Abenteuer in der Sahara

      Reisebericht über Mauretanien

 

 

   

 

 Mauretanien Reisebericht

 

Endlich, nach rasender Fahrt, steigen wir aus dem überfüllten Mercedes-Taxi, das uns von der senegalesischen Grenze hierher gebracht hat. Wir, das sind Martin und ich, Herbert, zwei abenteuer-reisesüchtige Wiener Fahrradkuriere.

Nouakchott, die 1960 gegründete Hauptstadt Mauretaniens, ist eine gesichtslose, uninteressante Stadt.
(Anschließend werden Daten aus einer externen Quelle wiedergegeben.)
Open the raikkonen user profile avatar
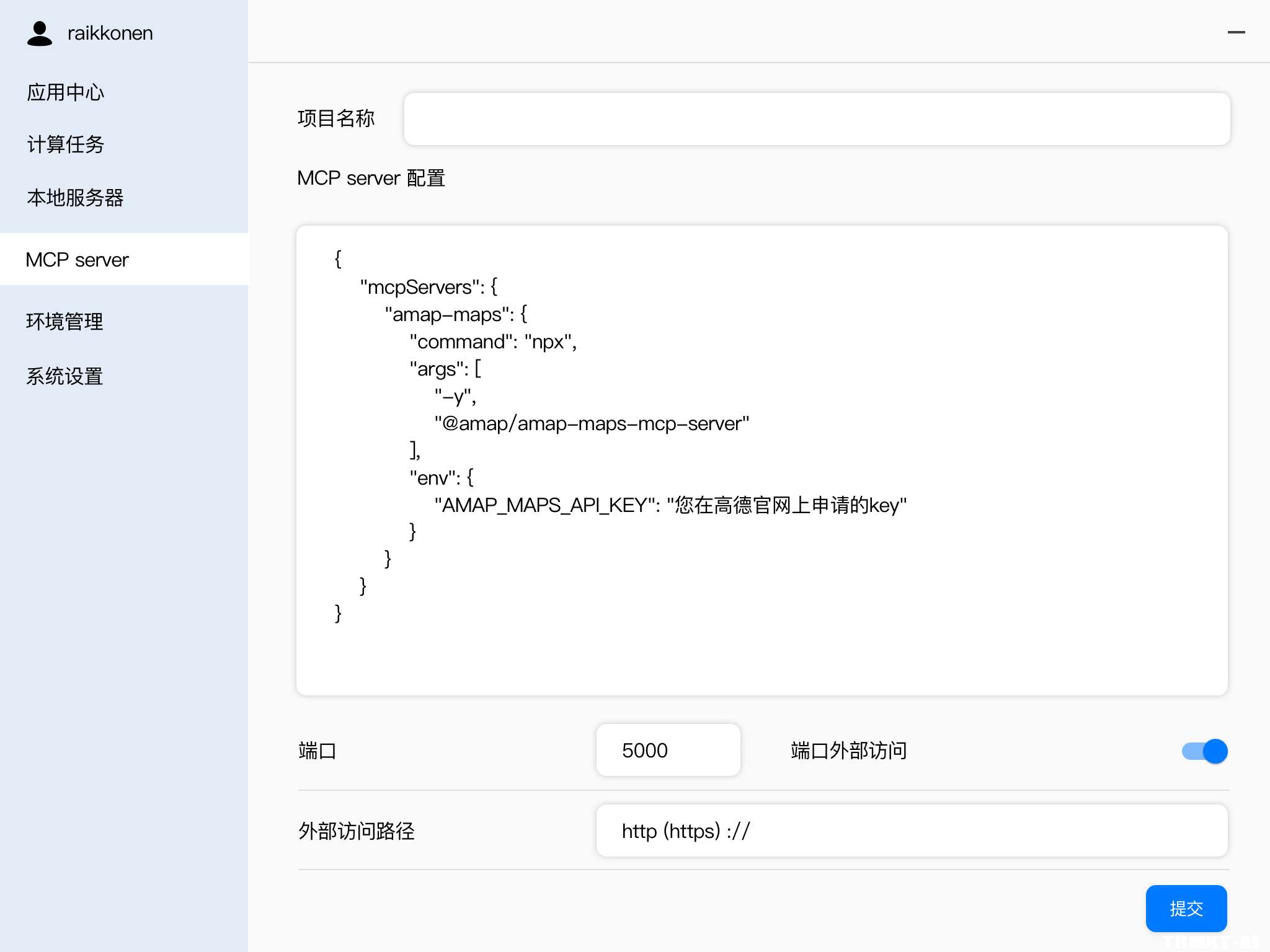Viewport: 1270px width, 952px height. 40,33

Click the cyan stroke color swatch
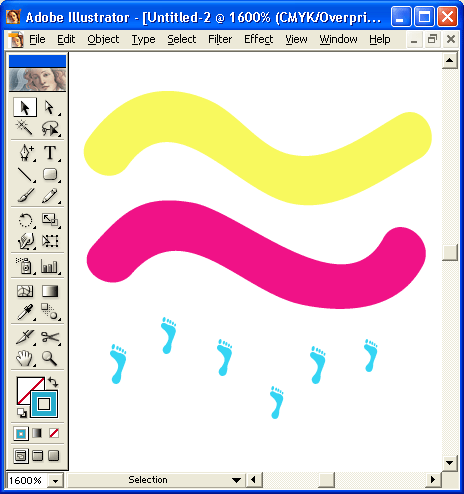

Dennoch ist sie einer der wenigen Plätze mit vorhandener Infrastruktur, in einem Land, das zu 95 Prozent von der Sahara beherrscht wird. Unser Plan ist, einen einheimischen Führer zu finden, der uns mit seinen Kamelen in die Wüste begleitet. Er sollte Nomade sein, denn wir sind sehr interessiert, deren Lebensstil kennen zu lernen. Im Reisebüro in Wien eine Kamelsafari zu buchen, fanden wir zu einfach; begleitet von teuren, professionellen Führern, die gar nicht selber in der Wüste leben und unseren Lebensstil kopieren. Sie gehen nur ganz bestimmte Touristenrouten, sprechen englisch, französisch oder beides, sorgen für entsprechenden Luxus und schleppen vielleicht eine transportable Duschkabine mit. Bier, Wein, Limonaden in Hülle und Fülle. Wenn die Tour vorüber ist, steigen sie in ihre Allrad-Pickups und fahren nach Hause in die Stadt. Das ist es nicht was wir wollen. Der Wüste sollte man sich angemessen nähern, mit Geduld und "Demut". Das bedeutet, dass wir uns selbst umsehen müssen, um Preise auszukundschaften und Routen kennen zu lernen. Wir brauchen Namen von Oasen, von denen man starten kann. Nur so können wir erfahren, wo man Nomaden kennen lernt.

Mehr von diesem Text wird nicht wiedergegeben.